Sabtu, 06 April 2013

DIPLOMAT ASING DI KOREA UTARA MENDADAK BERKUMPUL


Tentara Korea Utara (REUTERS/KCNA)

Jihad-Defence-Indonesia - Seoul : Para diplomat asing di Pyongyang Sabtu ini berkumpul membahas anjuran mengungsi Korea Utara menyusul kekhawatiran negara terisolasi itu bersiap meluncurkan rudalnya yang bisa memicu ketegangan nuklir.

Para kepala misi diplomatik Uni Eropa setuju bertemu untuk membuat posisi bersama setelah Pyongyang memperingatkan kedutaan besar asing di negeri itu bahwa mereka tak bisa menjamin keamanan jika konflik pecah dan kedubes-kedubes asing mesti mempertimbangkan untuk angkat kaki dari Korea Utara.

Namun sebagian besar pemerintahan asing tidak berencana menarik personel diplomatiknya, sementara sebagian lagi menyebut saran Pyongyang itu taktik untuk meningkatkan kecemasan atas krisis yang tengah terjadi di Semenanjung Korea.

"Kami yakin mereka mengambil langkah ini sebagai bagian dari retorika bahwa Amerika Serikat menjadi ancaman bagi mereka," kata juru bicara Departemen Luar Negeri Inggris di  London.


Peringatan ke kedubes-kedubes asing itu bertalian dengan laporan Korea Utara telah memasang dua peluru kendali jarak menengahnya pada peluncur-peluncur bergerak (mobile) dan menyembunyikannya di fasilatas-fasilitas bawah tanah dekat pesisir timur negeri itu.

"Utara tampaknya bermaksud menembakkan peluru kendali tanpa peringatan terlebih dahulu," lapor kantor berita Korea Selatan Yonhap mengutip seorang pejabat senior pemerintahan Selatan.

Kemungkinan rudal yang dipasang adalah peluru kendali Musudan yang belum pernah diujicoba.

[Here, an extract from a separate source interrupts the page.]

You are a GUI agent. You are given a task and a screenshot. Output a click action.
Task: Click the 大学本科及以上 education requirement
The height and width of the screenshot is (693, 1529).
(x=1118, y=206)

Rudal ini berjangkauan 3.000 km sehingga bisa mencapai sasaran-sasaran di Korea Selatan dan Jepang, bahkan pangkalan militer Amerika Serikat di Guam, Samudera Pasifik.

Gedung Putih menganggap sepi langkah Korea Utara itu.

"Kami pernah melihat mereka meluncurkan rudal-rudal itu di masa lalu...dan itu akan sebanding dengan retorika dan aksi-aksi mereka yang cuma menggertak dan tidak konstruktif," kata juru bicara Gedung Putih Jay Carney seperti dikutip AFP.

Korea Utara belum terbukti mempunyai kemampuan meluncurkan peluru kendali (Rudal) antarbenua yang bisa menyerang Amerika Serikat, bahkan para pakar yakin Utara belum bisa memasang kepala nuklir pada rudal jarak menengahnya.

Kendati begitu, masyarakat internasional tetap mengkhawatirkan situasi di Semenanjung Korea akan berada di luar kendali.

Keperihatinan terakhir disampaikan mantan pemimpin Kuba Fidel Castro yang mengingatkan ada satu bahaya konflik nuklir yang lebih tinggi dibandingkan krisis missile Kuba pada 1962.

"Jika perang pecah di Semenanjung Korea maka akan menjadi pembantaian mengerikan rakyat (Korea)," tulis Castro di halaman depan koran Granma, Kuba.

PBB (UN) sendiri menyatakan tak berencana menarik stafnya keluar dari Korea Utara, sementara Menteri Luar Negeri Rusia Sergei Lavrov mengatakan Moskow tengah berkonsultasi dengan China mengenai peringatan Utara tersebut, juga dengan Amerika Serikat dan para anggota kelompok enam.

Sementara itu Angkatan Laut Korea Selatan menyatakan telah menggelarkan dua kapal perang destroyer Aegis di pantai timur dan barat, dengan tujuan mencari situs peluncuran rudal Korea Utara, demikian AFP.